Business intelligence on the cheap with Apache Hadoop and Dojo, Part 1: Crunch your existing data using Apache Hadoop

Feed a web-based reporting application

Understanding your business is always important. Your company can be as agile as you want it to be, but if you do not know the right moves to make, you are driving with your eyes closed. Business intelligence solutions can be prohibitively expensive, and they often require you to retrofit your data to work with their systems. Open source technologies, however, make it easier than ever to create your own business intelligence reports. In this article, the first of a two-part series, learn how to crunch your existing data using Apache Hadoop and turn it into data that can be easily fed to a web-based reporting application.

Michael Galpin, Software architect, eBay

Michael_GalpinMichael Galpin is an architect at eBay and is a frequent contributor to developerWorks.

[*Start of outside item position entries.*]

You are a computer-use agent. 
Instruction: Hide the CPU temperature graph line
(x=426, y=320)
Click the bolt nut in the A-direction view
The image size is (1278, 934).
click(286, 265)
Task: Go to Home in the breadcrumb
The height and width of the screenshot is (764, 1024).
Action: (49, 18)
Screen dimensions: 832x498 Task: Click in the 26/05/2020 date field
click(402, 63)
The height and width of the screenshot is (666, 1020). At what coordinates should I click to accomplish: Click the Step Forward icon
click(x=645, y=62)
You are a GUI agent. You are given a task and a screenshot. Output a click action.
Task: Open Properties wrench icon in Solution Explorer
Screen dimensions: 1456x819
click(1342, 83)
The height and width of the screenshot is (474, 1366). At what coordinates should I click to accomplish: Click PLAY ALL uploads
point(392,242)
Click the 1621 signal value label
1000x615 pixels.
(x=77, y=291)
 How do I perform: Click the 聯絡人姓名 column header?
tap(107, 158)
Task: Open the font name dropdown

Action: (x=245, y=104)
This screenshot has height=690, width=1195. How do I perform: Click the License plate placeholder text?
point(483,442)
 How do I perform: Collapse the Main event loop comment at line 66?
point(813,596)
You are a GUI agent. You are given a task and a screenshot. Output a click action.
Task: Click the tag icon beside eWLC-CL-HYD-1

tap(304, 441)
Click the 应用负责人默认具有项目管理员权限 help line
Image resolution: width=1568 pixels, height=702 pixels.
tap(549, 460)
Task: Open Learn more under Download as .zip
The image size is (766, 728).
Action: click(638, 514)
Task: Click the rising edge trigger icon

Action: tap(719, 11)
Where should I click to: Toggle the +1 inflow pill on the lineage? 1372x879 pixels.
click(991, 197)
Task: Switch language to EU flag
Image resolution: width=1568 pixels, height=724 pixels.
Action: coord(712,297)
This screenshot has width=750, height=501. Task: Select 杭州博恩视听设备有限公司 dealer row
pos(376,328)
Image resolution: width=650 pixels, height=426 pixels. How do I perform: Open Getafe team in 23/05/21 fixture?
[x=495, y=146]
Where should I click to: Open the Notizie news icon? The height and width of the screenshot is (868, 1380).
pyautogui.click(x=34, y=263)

He has spoken at various technical conferences, including JavaOne, EclipseCon and AjaxWorld. To get a preview of what he is working on, follow @michaelg on Twitter.



17 August 2010

Also available in Chinese Russian Japanese

Prerequisites

In this article you will use Apache Hadoop to process large amounts of unwieldy data. For this article, Apache Hadoop 0.20 was used. To use Hadoop, you will need a Java development kit, and this article used JDK 1.6.0_20. Hadoop has some prerequisites of its own, such as having SSH and RSYNC installed. For its full list of requirements, please consult the Hadoop documentation. See Resources for links to these tools.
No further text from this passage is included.